Prevention and community-based approaches are emphasized in sociocultural models.
Technology-enhanced care and group/family formats expand access and support networks.
Case Illustration: Philip Berman (Integrated lens)
Background: 25-year-old, single, unemployed former copy editor; hospitalized after a suicide attempt with wrist laceration; subsequent conflicted behavior and resistance to hospitalization; paranoid and jealous thoughts following interactions with former girlfriend.
Presenting concerns: depression, anger, social withdrawal, histories of suboptimal relationships, and family conflict; critical self-view (calling himself a 25-year-old virgin); inconsistent work history; multiple hospitalizations.
Family context: two children in a middle-class family; father is 55 and in a managerial insurance role; mother described as powerful, overbearing, and cruel; Philip perceives his father as weak; he harbors intense hostility toward his mother.
Early experiences: mother’s depression noted; Arnold (younger brother) birth around age 10 linked to changes in Philip’s behavior; was disciplined inconsistently; mother’s depression and lack of belief in psychiatry noted.
Current functioning: thin, bearded, pale; limited eye contact; preoccupied with anger toward parents; unstable employment history; limited intimate relationships with women; difficulty maintaining commitments; feels victimized by heredity and environment; socially isolated and resentful.
Psychodynamic interpretation: conflicts rooted in early family dynamics, parental relationships, and unresolved traumas; defenses (anger, withdrawal) and transference may influence current interactions with clinicians and others.
Cognitive-behavioral interpretation: maladaptive beliefs about self and others; possible cognitive distortions (e.g., overemphasis on past victimization, universal pessimism about social success); patterns of avoidance and extreme self-criticism.
Biological interpretation: potential involvement of brain circuits and chemical processes (e.g., serotonin, norepinephrine, glutamate) and endocrine factors (e.g., cortisol) that could contribute to mood and impulse control symptoms.
Sociocultural interpretation: family power dynamics, parental roles, and broader social expectations may shape his behavior and stress responses; cultural and environmental stressors may contribute to his worldview.
Treatment implications (illustrative):
Biological: pharmacotherapy to regulate mood and arousal; consideration of side effects and monitoring.
Psychodynamic: exploration of early relationships, family dynamics, and defenses; interpretation of transference and resistance in therapy.
Cognitive-behavioral: identification and modification of negative automatic thoughts; behavioral activation to improve functioning; exposure to social situations; skills training for relationships.
Humanistic-existential: emphasis on meaning, responsibility, and authentic living; support in developing self-acceptance and personal values.
Sociocultural: engage family (family therapy) or social supports; consider community resources and social networks to reduce isolation.

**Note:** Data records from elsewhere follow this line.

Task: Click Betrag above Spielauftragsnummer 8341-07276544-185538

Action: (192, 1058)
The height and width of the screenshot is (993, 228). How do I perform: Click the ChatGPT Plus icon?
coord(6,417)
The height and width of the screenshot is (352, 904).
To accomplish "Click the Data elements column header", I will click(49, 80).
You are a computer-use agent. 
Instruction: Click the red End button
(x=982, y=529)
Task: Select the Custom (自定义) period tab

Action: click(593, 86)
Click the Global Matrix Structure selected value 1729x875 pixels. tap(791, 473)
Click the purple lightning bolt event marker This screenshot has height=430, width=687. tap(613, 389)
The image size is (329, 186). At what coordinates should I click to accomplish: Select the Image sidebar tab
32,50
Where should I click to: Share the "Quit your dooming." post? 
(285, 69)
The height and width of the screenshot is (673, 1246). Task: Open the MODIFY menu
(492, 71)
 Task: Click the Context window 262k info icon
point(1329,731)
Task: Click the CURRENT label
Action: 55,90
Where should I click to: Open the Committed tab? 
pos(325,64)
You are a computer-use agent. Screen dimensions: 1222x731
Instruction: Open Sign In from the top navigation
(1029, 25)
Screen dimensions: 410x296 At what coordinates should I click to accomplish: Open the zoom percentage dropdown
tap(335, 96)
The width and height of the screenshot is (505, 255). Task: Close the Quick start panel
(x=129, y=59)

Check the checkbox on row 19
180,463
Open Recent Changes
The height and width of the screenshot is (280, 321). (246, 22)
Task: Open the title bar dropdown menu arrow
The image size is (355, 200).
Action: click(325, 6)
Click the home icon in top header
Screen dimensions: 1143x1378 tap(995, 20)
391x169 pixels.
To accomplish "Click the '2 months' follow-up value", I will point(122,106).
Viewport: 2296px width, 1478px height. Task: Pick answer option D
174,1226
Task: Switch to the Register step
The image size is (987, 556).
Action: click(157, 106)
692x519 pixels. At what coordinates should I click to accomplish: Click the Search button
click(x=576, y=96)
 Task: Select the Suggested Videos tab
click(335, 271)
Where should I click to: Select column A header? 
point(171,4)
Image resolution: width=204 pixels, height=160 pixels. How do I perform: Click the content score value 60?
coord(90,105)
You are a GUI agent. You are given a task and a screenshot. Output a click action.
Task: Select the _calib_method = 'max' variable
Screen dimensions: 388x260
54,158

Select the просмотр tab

Note: Real-world case references include Spitzer et al. (1983), pages 59–61; and broader literature on models and therapies cited throughout the chapter.
Key Takeaways
Abnormal behavior is typically viewed through multiple lenses; no single model fully explains all cases.
The developmental psychopathology perspective emphasizes timing, context, and integration of factors across models (equifinality and multifinality).
Treatments are most effective when aligned with the underlying model and tailored to individual needs, often integrating elements from multiple approaches.
Ethical, social, and technological considerations (e.g., DTC drug advertising, online therapies, wearables) shape contemporary practice and access to care.